Records provided
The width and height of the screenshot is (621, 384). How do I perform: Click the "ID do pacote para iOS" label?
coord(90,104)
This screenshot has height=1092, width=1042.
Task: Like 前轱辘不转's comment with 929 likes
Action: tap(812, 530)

Goal
Rename "label" to "caption" throughout the items above, leaving every other word and character unchanged.

The output
The width and height of the screenshot is (621, 384). How do I perform: Click the "ID do pacote para iOS" caption?
coord(90,104)
This screenshot has height=1092, width=1042.
Task: Like 前轱辘不转's comment with 929 likes
Action: tap(812, 530)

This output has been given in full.